Your options: come up from below or down from above
You have two choices as to supplying the receptacles for this peninsula: either you can come up from below into a wiring chase between the two sets of cabinets as SteveSh describes, or come down from above using pendant techniques. Both work by Code, but have different caveats and costs. Note, by the way, that while you can get away with one receptacle near the end of the peninsula space and one receptacle on the originating wall, you'll want a 3rd receptacle to efficiently serve the "corner" area of the peninsula as well.
Chasing up a cabinet
The wiring chase option appears fairly simple in that all you seemingly need to provide is a 1" gap between the backs of the two cabinets to run the wiring through; however, you'll need some way to mount the receptacles themselves, and that's where the tradeoffs lie. Either you can use recessed "pop up" countertop boxes (such as the Arlington FL4400, Lew PUFP, or Hubbell RCT200), or you can continue conduits up through the countertop into threaded hubs or fittings on ordinary receptacle boxes above the countertop.
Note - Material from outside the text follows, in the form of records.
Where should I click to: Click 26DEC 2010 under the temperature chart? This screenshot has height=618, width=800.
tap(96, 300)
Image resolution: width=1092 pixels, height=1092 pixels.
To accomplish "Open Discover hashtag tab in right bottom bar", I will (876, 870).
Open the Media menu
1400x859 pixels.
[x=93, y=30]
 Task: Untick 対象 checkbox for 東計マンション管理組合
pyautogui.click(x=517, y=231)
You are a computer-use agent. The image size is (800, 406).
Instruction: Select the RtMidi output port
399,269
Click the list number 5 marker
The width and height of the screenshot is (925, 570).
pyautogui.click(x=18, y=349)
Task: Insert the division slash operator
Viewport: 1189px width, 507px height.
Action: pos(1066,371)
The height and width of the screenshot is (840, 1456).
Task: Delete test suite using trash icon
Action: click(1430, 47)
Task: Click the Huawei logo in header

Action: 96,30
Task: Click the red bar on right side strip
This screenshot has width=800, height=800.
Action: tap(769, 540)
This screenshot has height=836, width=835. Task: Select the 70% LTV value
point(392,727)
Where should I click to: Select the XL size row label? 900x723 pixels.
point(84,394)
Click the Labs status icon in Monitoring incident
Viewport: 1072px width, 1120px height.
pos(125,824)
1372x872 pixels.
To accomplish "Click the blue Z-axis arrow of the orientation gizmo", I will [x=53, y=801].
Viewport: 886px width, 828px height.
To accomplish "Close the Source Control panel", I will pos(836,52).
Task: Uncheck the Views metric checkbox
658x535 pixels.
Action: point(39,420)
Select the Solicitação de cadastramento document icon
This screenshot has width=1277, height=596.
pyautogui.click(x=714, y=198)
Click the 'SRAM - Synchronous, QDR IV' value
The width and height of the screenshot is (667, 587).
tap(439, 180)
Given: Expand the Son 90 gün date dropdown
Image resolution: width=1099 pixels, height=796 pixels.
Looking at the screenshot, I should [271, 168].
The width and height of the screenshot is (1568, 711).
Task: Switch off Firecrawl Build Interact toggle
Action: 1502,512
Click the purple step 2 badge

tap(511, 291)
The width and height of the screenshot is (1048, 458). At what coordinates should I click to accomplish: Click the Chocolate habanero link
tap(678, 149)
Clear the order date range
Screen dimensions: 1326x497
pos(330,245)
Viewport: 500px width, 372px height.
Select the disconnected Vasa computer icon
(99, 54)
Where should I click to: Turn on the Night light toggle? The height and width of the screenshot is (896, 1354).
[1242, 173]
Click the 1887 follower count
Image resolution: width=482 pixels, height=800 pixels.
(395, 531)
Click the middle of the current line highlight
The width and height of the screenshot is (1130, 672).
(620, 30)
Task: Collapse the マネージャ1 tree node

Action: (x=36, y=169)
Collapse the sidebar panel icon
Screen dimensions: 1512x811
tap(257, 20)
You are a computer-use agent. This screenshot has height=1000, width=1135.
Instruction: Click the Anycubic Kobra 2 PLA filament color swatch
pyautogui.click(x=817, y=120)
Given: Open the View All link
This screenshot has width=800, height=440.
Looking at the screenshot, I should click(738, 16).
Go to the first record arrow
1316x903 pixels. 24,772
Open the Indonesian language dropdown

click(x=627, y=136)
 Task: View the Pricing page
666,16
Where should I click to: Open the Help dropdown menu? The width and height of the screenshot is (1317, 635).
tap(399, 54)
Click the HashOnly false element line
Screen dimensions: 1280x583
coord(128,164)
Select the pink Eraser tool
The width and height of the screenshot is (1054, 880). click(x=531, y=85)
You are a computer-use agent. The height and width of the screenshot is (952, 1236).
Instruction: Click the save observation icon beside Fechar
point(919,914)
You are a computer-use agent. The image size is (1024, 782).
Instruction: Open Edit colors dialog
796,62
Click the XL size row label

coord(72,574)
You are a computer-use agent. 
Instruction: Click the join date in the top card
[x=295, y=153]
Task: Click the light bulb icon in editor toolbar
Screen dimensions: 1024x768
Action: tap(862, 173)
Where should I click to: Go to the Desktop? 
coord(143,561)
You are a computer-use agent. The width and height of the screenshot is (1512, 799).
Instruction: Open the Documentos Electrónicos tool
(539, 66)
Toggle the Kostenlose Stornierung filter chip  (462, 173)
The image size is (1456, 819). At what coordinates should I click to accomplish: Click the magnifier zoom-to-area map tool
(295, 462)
The former is the more elegant approach, and can be done with cable or conduit wiring methods, but costs you a bit of cabinet space due to box intrusion. Likewise, flushmounting boxes into the cabinet endwalls (peninsula sidewalls) so that their wiring continues down into the chase is an option as well, but relies on a somewhat fiddly exception in the 2017 NEC (aka 2019 CEC) as the receptacles wind up below the counter, and doesn't alleviate the space-intrusion concerns.
The other alternative is to run pairs of rigid metal conduits up from the floor to each receptacle location, then use that conduit pair itself as support for a FSS or FDS type receptacle box. This prevents intrusion into the cabinet storage spaces at the cost of having exposed, weatherproof-type (FD) boxes and conduit poking up from your countertop. Also, while this configuration is allowed by NEC 314.23(F), it does put more strain on where the conduits terminate in the crawlspace, so there's that to think about.
A variation on the previous theme involves using what's known as a FSY box (depicted below), which has a single conduit hub surrounded by a floor flange that can be bolted to the countertop. This saves you some money on conduits (you can use PVC or ENT instead of rigid) and is also less vulnerable to mechanical injury than a FSS box on two conduits would be, but is not as easy to find as they're only made by Eaton (Crouse-Hinds).
No matter what you do, you'll need some junction boxes below the chase to make wiring connections to the cable or conduit "tails" coming out of the cabinet. If I were you, I'd run 1/2" conduit of whatever flavor works for you between these boxes, instead of connecting them with a cable wiring method, in order to provide room for future expansion.
Dangling outlets
While it may seem that mounting outlets above your counters is a non-starter since you don't have upper cabinets to mount them to, there's a relatively easy way around this problem, called a pendant. This is a setup where a special outlet box with an integrated cable-clamp designed for the job (Hubbell HBL3000 series, Leviton 3059/3099, or equivalent) is dangled from the ceiling on the end of a bus drop cable (which is a type of very heavy-duty cord).
Of course, you'll need a box in the ceiling that either supplies an appropriate strain-relief (wire mesh cord grip) if you're hardwiring the pendant, or a locking receptacle if you plan to use premade, cord-and-plug connected pendant kits. You'll also need to make sure the receptacles are within 20" of the countertop surface in order for them to count as countertop receptacles.
As to that range...
Finally, we address the range receptacle. Unlike the countertop receptacles, the only sane way to handle this is by coming up from below; fortunately, we can simply come directly up into a box in the range receptacle space though, instead of having to worry about wiring chases or anything like that.